* **Using the information**
1 > According to the article on Brad Smith's views about AI, since what year has electricity enabled an enormous level of innovation?
2 > Retype the part of the article on Brad Smith's views about AI starting with "Here's how Microsoft" and going on through "with international journalists.".

* **Study text**
——————
Brad Smith (Microsoft): 'Ai is the new electricity but beware of the North-South divide'
According to the vice-president of the Redmond giant and the company's main interlocutor with governments and institutions around the world, red lines exist and must be maintained
When Microsoft speaks, it is not just a multinational software company that speaks. A veritable global geopolitical player speaks, whose digital infrastructure underpins governments, hospitals, schools and entire economic systems. And when its chairman, Brad Smith, takes the floor, it is like listening to the Redmond giant's 'foreign minister'. Understanding Smith's vision is not just an exercise for insiders: it means understanding how the company that is leading (together with OpenAI) the artificial intelligence revolution intends to move in the delicate chessboard between innovation, regulation and social impact.
Here's how Microsoft is designing our near future, between billion-dollar investments, military 'red lines' and the promise of a sovereign cloud for Europe.
"AI is the new electricity, but watch out for the global blackout," began Brad Smith, the vice-president of Microsoft, the man - let us remember - chosen by CEO Satya Nadellto manage the complex relationship with the US administration and governments around the world that use their technology, during a closed meeting with international journalists.
To frame the historical significance of the moment, Smith does not mince words and resorts to classical economics. Artificial Intelligence is not mere software, but 'the next great general purpose technology'. What economists call GPT (General Purpose Technology), capable of spreading throughout the economy.
Smith's favourite comparison is electricity, which has enabled an enormous level of innovation since 1880. But electricity brings with it a stark lesson that Silicon Valley cannot ignore. History teaches us that 'where electricity went, prosperity followed', but it took decades before it reached the South, creating the economic divide we still see today.
——————
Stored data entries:
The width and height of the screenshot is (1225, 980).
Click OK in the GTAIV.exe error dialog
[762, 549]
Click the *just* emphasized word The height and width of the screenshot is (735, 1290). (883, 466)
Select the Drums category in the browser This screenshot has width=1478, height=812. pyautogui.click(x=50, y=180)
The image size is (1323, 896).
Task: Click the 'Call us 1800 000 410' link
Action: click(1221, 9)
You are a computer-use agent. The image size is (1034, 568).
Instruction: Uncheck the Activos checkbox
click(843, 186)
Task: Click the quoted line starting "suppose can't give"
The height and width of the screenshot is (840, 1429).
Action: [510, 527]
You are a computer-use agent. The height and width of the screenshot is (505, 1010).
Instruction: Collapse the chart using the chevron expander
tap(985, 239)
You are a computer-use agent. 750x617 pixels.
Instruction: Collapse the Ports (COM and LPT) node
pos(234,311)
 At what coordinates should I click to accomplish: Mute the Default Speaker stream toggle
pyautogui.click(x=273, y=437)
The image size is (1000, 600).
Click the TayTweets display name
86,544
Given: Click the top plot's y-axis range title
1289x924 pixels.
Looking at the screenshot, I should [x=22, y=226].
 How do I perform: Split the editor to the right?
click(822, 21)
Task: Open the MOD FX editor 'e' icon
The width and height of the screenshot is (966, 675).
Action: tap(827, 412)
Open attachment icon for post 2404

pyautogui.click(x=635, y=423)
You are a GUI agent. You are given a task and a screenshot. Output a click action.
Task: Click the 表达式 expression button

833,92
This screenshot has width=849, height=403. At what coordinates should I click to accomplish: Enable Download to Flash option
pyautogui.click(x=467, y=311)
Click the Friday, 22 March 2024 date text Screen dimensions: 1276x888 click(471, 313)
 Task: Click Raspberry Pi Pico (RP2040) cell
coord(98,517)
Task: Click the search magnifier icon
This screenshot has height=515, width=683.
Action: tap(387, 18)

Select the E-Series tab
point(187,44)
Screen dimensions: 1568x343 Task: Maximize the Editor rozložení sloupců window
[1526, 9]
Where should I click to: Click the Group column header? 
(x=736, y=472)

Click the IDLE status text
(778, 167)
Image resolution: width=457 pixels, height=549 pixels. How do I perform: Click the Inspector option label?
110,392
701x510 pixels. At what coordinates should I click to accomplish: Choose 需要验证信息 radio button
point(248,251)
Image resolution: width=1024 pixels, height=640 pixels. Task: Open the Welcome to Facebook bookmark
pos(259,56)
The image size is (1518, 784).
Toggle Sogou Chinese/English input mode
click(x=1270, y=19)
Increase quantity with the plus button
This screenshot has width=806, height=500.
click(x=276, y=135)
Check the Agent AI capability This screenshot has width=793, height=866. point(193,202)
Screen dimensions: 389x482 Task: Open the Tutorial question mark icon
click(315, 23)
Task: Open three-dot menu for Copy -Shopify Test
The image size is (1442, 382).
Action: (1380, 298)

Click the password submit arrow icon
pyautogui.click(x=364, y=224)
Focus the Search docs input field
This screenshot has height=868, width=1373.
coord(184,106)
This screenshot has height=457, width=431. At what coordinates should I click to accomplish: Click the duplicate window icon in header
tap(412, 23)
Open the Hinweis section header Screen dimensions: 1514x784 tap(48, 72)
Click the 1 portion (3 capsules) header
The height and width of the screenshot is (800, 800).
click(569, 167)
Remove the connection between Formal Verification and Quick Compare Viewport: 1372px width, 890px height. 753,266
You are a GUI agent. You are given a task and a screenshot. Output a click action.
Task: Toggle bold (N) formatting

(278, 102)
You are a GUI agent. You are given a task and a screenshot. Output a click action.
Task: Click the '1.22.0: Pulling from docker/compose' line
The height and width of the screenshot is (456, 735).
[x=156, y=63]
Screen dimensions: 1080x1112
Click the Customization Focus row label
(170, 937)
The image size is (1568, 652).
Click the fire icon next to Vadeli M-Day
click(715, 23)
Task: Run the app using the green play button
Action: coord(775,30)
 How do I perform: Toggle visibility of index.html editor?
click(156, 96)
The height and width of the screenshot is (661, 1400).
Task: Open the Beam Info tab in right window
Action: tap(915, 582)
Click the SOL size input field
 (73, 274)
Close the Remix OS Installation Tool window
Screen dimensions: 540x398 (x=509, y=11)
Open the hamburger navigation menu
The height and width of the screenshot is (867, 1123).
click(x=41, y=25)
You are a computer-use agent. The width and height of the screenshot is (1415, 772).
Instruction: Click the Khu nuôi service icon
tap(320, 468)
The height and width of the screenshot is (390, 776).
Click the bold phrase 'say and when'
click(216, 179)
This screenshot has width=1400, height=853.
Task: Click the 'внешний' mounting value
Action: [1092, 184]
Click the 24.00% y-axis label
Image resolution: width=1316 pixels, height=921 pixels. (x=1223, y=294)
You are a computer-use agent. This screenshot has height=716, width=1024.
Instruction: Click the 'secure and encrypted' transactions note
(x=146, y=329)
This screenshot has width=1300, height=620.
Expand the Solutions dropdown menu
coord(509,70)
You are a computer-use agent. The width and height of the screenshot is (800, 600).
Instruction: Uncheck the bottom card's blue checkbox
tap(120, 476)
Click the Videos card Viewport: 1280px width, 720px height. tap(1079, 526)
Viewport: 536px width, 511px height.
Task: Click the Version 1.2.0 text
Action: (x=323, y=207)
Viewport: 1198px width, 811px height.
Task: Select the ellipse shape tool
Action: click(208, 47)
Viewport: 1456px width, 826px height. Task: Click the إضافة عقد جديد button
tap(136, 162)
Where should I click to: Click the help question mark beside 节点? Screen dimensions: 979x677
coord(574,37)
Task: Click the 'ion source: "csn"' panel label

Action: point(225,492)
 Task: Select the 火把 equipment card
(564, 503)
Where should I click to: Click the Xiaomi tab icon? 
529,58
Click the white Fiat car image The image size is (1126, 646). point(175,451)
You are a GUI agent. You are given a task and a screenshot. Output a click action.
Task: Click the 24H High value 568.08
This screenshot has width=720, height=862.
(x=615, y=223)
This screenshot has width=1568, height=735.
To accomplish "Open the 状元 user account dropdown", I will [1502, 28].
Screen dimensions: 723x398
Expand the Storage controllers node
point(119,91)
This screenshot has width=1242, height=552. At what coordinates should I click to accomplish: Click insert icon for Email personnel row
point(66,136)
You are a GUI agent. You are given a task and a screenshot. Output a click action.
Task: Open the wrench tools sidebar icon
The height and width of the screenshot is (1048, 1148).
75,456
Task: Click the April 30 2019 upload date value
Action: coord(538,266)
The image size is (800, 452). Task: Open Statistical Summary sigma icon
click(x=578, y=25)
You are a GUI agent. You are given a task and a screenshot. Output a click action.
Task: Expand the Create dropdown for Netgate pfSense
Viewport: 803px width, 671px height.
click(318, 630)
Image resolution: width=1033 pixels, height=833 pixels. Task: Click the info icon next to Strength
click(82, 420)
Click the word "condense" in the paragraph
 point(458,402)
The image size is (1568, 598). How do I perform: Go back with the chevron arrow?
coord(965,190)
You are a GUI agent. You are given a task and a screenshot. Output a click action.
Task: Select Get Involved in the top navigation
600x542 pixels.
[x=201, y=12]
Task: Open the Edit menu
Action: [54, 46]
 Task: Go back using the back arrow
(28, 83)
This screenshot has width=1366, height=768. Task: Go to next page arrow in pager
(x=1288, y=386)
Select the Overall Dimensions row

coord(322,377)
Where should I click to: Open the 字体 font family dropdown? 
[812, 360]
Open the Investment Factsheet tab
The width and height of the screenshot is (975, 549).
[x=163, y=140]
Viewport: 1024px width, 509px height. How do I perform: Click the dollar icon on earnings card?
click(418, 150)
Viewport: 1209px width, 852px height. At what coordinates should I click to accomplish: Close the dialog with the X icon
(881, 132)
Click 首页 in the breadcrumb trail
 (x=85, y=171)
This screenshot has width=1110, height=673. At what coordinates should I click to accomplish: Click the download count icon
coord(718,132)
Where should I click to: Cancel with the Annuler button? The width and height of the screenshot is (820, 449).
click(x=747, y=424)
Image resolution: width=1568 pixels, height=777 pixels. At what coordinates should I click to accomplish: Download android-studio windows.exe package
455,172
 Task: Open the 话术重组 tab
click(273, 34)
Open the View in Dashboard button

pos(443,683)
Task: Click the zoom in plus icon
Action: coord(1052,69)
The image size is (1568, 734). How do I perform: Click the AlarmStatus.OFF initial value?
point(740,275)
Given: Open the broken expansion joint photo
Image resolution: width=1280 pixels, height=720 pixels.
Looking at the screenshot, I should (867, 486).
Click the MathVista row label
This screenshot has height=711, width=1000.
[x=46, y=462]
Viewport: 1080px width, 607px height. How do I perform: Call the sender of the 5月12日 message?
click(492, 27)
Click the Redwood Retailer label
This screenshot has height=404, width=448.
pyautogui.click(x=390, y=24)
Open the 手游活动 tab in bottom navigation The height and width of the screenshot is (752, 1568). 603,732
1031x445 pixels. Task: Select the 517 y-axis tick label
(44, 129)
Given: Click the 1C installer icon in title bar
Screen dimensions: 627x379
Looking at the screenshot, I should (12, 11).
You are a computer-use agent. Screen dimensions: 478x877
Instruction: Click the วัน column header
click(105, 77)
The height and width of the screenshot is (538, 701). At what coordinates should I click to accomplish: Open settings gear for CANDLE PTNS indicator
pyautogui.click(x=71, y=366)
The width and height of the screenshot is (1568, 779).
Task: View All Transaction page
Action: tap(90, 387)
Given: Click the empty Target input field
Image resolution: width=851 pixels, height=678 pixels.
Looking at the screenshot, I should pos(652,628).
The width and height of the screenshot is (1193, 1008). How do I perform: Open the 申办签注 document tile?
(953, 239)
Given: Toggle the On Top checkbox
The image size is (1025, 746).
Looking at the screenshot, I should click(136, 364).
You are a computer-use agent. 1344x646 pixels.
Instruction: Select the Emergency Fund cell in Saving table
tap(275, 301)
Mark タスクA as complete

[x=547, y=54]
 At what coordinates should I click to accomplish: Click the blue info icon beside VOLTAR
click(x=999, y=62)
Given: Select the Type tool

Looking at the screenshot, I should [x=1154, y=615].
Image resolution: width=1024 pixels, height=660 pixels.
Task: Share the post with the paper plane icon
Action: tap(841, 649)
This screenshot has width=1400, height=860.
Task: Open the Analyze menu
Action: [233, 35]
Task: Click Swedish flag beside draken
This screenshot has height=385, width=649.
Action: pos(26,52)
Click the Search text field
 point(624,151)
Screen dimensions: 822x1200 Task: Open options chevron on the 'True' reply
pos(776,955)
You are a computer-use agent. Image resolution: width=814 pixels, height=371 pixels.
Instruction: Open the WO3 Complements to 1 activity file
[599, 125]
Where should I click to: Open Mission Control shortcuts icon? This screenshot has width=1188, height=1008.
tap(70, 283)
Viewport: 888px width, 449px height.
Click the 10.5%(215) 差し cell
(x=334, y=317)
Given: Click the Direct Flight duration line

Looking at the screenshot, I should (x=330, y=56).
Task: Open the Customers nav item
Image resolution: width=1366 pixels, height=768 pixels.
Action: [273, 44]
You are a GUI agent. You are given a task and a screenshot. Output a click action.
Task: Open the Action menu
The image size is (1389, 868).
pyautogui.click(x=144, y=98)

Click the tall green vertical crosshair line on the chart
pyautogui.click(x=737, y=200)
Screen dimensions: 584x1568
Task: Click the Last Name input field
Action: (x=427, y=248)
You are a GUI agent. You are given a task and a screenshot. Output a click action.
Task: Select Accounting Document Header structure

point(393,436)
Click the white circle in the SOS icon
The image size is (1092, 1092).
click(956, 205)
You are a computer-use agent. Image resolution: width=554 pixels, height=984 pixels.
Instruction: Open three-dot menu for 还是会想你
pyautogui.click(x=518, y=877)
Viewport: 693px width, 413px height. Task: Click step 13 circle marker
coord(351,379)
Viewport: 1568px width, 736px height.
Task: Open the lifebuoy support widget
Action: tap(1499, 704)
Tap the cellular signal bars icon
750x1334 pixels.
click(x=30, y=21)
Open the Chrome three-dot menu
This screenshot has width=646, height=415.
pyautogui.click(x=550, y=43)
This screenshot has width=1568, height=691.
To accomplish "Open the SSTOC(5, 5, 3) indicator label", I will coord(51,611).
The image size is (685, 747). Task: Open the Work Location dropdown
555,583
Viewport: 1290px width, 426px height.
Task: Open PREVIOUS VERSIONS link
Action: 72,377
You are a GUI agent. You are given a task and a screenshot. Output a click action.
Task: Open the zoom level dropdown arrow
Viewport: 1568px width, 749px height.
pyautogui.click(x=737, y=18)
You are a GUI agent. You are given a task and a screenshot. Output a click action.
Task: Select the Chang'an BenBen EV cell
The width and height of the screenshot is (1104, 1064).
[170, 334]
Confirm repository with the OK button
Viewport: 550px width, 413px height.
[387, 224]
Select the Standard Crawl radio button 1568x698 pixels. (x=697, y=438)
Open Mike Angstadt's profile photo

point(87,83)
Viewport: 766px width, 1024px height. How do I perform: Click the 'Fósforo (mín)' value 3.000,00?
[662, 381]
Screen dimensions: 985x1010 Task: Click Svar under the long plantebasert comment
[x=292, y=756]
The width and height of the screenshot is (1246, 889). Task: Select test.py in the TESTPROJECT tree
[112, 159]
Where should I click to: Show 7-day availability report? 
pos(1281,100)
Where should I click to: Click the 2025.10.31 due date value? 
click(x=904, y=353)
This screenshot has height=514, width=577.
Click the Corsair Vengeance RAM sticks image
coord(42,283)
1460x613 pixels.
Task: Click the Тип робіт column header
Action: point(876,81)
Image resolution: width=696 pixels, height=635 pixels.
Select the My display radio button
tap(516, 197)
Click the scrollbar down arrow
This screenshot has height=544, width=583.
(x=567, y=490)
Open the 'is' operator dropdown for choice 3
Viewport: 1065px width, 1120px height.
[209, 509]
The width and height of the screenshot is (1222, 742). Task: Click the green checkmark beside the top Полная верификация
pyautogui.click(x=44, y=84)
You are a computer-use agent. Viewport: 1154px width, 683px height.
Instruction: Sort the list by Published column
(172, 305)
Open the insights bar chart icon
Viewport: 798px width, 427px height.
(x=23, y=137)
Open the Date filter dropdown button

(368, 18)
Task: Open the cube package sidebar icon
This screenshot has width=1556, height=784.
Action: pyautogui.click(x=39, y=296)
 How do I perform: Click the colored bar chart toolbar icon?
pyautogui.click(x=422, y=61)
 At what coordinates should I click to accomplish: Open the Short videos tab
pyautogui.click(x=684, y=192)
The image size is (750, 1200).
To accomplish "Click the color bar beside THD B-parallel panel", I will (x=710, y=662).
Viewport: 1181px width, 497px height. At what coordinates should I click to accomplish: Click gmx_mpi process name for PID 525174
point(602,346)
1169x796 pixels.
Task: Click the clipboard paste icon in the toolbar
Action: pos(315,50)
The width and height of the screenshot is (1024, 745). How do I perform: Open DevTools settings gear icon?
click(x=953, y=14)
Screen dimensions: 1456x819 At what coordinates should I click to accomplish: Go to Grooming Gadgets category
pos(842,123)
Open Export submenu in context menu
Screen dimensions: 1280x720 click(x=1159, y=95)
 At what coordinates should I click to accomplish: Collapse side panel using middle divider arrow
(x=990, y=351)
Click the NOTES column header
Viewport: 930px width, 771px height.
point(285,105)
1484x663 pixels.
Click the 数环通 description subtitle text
——————
* **Answers by task**
1 > Since 1880.

2 >
Here's how Microsoft is designing our near future, between billion-dollar investments, military 'red lines' and the promise of a sovereign cloud for Europe.
"AI is the new electricity, but watch out for the global blackout," began Brad Smith, the vice-president of Microsoft, the man - let us remember - chosen by CEO Satya Nadellto manage the complex relationship with the US administration and governments around the world that use their technology, during a closed meeting with international journalists.